O fascismo bate à porta
A primeira atitude de Temer, entronizado, foi iniciar o desmonte das modestas, mas fundamentais conquistas obtidas sob os governos petistas
Se compreendermos o fascismo como o culto a um Estado autoritário, que prega a eliminação a qualquer custo dos adversários e ignora os direitos individuais, então, o Brasil vive um preocupante flerte com essa perigosa forma de governar. Os Três Poderes vêm dando mostras suficientes de rompimento com as regras básicas da democracia e, pouco a pouco, vai se instaurando um clima de violência política que nos empurra para um impasse somente visto nesse país quando estivemos sob o regime de exceção das ditaduras civis e militares.

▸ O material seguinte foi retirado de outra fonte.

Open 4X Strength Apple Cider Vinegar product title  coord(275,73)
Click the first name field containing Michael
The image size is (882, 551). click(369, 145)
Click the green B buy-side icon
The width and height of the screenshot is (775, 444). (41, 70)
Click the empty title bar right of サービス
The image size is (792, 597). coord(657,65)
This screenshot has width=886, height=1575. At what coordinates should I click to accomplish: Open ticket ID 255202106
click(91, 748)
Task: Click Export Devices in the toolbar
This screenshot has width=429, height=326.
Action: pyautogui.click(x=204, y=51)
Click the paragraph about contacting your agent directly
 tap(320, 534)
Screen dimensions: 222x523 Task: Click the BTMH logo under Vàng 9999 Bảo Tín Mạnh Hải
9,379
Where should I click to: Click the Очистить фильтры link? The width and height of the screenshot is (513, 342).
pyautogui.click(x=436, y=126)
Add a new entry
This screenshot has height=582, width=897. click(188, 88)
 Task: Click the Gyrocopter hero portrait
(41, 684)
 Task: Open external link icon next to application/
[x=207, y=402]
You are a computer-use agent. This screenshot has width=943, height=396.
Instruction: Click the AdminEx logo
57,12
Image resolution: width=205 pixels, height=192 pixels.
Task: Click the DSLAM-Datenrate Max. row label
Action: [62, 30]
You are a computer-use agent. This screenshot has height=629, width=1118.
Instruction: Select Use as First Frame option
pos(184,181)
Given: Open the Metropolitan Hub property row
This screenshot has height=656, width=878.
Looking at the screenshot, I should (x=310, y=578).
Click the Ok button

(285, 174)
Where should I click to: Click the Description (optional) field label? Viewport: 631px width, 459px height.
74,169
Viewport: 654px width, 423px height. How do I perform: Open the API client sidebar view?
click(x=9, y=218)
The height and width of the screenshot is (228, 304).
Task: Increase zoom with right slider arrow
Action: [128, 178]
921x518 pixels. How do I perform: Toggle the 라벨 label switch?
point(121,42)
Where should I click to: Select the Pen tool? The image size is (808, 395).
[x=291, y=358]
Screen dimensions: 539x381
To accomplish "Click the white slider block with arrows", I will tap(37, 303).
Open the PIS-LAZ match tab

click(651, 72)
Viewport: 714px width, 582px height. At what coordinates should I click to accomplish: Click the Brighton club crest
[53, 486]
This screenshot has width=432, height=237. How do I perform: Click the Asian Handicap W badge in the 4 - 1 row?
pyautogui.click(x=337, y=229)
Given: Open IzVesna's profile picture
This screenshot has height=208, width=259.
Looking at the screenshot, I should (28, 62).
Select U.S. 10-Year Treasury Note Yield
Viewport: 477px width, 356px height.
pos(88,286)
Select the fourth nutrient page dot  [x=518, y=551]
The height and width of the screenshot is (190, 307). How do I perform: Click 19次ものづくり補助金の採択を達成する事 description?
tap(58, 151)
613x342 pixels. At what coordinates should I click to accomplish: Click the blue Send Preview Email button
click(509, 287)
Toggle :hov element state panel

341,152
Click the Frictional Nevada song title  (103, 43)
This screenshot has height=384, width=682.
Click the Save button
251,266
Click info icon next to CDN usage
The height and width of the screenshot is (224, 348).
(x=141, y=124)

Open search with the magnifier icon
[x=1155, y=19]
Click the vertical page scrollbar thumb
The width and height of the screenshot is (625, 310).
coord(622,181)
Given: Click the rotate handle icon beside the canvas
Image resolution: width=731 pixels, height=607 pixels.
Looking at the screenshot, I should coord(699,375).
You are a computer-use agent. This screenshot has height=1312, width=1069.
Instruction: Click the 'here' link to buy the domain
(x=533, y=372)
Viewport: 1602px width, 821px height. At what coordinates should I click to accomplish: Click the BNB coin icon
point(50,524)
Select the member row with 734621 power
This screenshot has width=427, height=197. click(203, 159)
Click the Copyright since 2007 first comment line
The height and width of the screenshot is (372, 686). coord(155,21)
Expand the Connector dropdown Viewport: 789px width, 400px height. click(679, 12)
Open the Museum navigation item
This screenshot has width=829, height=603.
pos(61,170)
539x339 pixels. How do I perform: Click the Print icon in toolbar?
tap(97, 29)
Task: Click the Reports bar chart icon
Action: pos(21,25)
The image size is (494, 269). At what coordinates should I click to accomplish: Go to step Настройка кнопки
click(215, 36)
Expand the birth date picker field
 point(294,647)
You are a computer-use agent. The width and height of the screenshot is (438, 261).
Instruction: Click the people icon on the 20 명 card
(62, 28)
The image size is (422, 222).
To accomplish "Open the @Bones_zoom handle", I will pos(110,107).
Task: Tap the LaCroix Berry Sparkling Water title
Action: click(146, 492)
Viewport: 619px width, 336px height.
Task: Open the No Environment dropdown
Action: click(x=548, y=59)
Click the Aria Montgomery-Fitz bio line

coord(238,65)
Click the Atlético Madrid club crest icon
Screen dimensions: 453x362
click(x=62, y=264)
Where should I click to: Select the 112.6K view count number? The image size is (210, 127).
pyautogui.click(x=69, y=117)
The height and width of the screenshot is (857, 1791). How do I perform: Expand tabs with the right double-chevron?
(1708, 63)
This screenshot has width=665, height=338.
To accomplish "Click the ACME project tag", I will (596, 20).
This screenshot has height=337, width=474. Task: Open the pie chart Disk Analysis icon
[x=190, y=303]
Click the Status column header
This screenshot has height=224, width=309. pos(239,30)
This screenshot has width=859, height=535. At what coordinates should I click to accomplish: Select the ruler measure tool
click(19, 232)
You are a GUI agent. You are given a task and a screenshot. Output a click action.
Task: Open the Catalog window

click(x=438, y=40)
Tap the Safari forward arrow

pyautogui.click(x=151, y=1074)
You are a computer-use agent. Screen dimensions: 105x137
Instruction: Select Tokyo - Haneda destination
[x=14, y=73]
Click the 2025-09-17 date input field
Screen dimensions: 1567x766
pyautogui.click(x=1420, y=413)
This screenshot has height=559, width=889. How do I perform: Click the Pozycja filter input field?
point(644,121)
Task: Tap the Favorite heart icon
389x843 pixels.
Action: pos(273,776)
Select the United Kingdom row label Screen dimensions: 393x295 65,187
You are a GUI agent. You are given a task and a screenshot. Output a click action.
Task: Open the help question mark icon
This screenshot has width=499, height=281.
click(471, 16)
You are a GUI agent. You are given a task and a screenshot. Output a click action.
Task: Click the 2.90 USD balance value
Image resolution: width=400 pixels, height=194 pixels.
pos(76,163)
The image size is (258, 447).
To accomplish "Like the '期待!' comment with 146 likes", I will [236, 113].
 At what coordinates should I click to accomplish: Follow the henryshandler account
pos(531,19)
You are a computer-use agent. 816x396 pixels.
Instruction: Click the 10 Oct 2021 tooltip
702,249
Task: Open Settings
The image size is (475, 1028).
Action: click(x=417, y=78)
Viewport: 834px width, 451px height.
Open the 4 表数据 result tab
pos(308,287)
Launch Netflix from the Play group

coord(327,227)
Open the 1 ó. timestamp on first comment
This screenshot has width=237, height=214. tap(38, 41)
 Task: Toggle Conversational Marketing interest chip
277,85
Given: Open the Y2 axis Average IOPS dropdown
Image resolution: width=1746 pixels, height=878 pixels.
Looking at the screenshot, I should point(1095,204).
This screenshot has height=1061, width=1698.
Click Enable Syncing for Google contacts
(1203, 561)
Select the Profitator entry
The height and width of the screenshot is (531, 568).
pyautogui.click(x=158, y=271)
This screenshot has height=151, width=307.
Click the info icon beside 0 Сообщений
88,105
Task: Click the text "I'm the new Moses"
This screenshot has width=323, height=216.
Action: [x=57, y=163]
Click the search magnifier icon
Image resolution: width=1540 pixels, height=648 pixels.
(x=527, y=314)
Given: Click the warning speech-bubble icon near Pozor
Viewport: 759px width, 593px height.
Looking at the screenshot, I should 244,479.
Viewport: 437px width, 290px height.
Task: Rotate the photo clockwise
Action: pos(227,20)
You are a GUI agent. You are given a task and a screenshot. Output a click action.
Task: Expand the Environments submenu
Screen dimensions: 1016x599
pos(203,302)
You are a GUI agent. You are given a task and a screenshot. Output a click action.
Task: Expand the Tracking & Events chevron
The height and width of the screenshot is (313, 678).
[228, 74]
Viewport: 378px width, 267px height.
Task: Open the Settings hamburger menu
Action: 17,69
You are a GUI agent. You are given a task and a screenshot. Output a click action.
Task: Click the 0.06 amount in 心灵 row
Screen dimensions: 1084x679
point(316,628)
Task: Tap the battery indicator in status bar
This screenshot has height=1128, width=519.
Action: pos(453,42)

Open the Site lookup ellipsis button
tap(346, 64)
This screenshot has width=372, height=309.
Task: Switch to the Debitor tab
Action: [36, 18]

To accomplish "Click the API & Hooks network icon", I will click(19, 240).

A conspiração para afastar a presidenta Dilma Rousseff do poder, insuflada pelo vice-presidente Michel Temer, executada pelo Congresso Nacional e avalizada pelo Judiciário, colocou em xeque os pressupostos da nossa jovem e frágil democracia, cassando, por puro revanchismo, os votos de 54 milhões de brasileiros. E a primeira atitude de Michel Temer, entronizado, foi iniciar o desmonte, uma a uma, das modestas, mas fundamentais conquistas obtidas sob os governos petistas de Luiz Inácio Lula da Silva e Dilma Rousseff.
De forma prepotente, sem qualquer consulta à sociedade, em poucos meses Michel Temer já decretou mudanças radicais e polêmicas nos sistemas de saúde, de educação e de previdência, numa clara sinalização de que seu governo não tem e nem terá como marca o diálogo com os mais amplos setores, mas apenas atenderá aos interesses daqueles que contribuíram para concretizar o impeachment de Dilma Rousseff, que, não por coincidência, enfileiram-se entre os derrotados nas urnas em 2014. Para não ser contestado, Temer veste-se com o manto da legalidade proporcionada por um Judiciário mais comprometido com um discurso baseado na moral do que no direito.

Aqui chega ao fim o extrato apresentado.